Patients presenting with idiopathic dilated cardiomyopathy and left ventricle dysfunction (LVEF <40%), naive of anti-remodeling cardiac medical therapy, will undergo invasive coronary microvascular assessment based on thermodilution. The primary endpoint, namely the left ventricle reverse remodeling, will be assessed after 12 months of optimal medical therapy based on transthoracic echocardiography. The primary endpoint will be evaluated by an independent central core lab. Patients enrolled in the study will be followed for a period of 5 years to monitor their clinical status. During the study period participants may undergo multimodality diagnostic tests including ECG telemetry monitoring, cardiopulmonary exercise testing, cardiovascular cardiac magnetic resonance.

Study Overview

• Status: Recruiting
• Conditions: Heart Failure; Left Ventricular Dysfunction; Idiopathic Dilated Cardiomyopathy
• Intervention / Treatment: Diagnostic test: Thermodilution based assessment of coronary microcirculation

Detailed Description

This is a prospective, multicentric, single-arm explorative clinical study in patients presenting with heart failure and idiopathic dilated cardiomyopathy with LVEF ≤ 40%. Patients identified as eligible for the protocol will be asked for written informed consent to participate in the study.

After appropriate treatment of the acute heart failure phase, participants will undergo coronary angiography to rule out obstructive coronary disease.

Fractional flow reserve (FFR) will be assessed as per standard clinical practice and a value ≤ 0.80 will be considered abnormal.
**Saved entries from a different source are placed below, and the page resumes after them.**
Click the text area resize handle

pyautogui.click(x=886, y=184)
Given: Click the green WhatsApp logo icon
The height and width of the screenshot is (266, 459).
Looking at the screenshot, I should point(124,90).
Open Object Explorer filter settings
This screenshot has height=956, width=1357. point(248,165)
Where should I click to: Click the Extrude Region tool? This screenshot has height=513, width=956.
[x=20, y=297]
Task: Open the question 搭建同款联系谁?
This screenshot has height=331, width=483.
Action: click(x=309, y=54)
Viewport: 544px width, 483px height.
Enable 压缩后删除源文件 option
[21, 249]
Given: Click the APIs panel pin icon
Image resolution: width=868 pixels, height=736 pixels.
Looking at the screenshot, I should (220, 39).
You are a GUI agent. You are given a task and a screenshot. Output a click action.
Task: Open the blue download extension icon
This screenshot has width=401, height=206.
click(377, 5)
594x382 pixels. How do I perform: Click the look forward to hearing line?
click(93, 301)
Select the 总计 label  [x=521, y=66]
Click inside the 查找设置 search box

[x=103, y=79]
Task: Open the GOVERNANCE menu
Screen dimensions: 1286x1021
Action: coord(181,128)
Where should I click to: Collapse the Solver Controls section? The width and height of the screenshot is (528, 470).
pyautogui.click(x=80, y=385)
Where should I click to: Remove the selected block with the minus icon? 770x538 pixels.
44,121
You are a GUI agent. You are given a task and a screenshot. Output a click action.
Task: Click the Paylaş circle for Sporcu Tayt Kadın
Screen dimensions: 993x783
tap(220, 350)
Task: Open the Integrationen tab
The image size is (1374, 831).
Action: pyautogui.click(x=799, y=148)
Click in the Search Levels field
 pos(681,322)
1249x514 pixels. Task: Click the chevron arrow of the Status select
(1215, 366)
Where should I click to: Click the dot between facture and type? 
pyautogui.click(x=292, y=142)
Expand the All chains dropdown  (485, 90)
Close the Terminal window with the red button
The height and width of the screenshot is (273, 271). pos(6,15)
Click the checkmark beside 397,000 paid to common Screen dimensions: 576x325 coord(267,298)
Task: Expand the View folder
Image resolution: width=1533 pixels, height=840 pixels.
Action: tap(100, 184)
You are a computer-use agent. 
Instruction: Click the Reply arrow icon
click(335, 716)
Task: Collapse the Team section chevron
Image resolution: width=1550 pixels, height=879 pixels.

Microvascular assessment will be performed using the same pressure/thermodilution guidewire used for FFR assessment with the derivation of coronary flow reserve (CFR), index of microcirculatory resistance (IMR) and the microvascular resistance reserve (MRR).

Steady-state hyperemia will be obtained using an intravenous adenosine infusion or intracoronary papaverine as per routine clinical practice.

The primary endpoint will be assessed based on the variation of echocardiographic indices from the baseline to 12-month follow up. Transthoracic echocardiography will be performed to confirm the diagnosis and obtain information about adverse cardiac remodeling and after 12 months of optimal medical therapy to evaluate reverse remodeling.

Patients will be clinically managed by a dedicated heart failure team to optimize medical therapy and organize the follow-up.

Patients enrolled in the study will be clinically followed for a period of 5 years to monitor the clinical status and report major adverse cardiac events.

During the study period participants may undergo multimodality diagnostic tests according to the recent international guidelines. Data from these tests will be collected if the test will be performed per clinical practice:

1. 3-leads ECG telemetry monitoring (or 24 hours Holter ECG) to detect or quantify atrial and/or ventricular arrhythmias during the hospitalization.
2. N-terminal pro-B-type natriuretic peptide (NT - proBNP).
3. Cardiopulmonary exercise testing (CPET) to assess functional capacity.
4. Contrast enhanced cardiac magnetic resonance. CMR assessment may be repeated at 12 months follow-up.
5. Genetic counseling and genetic testing, performed by an appropriately trained healthcare professional is recommended in patients with idiopathic DCM by the latest international guidelines to enable diagnosis, prognostication, therapeutic stratification.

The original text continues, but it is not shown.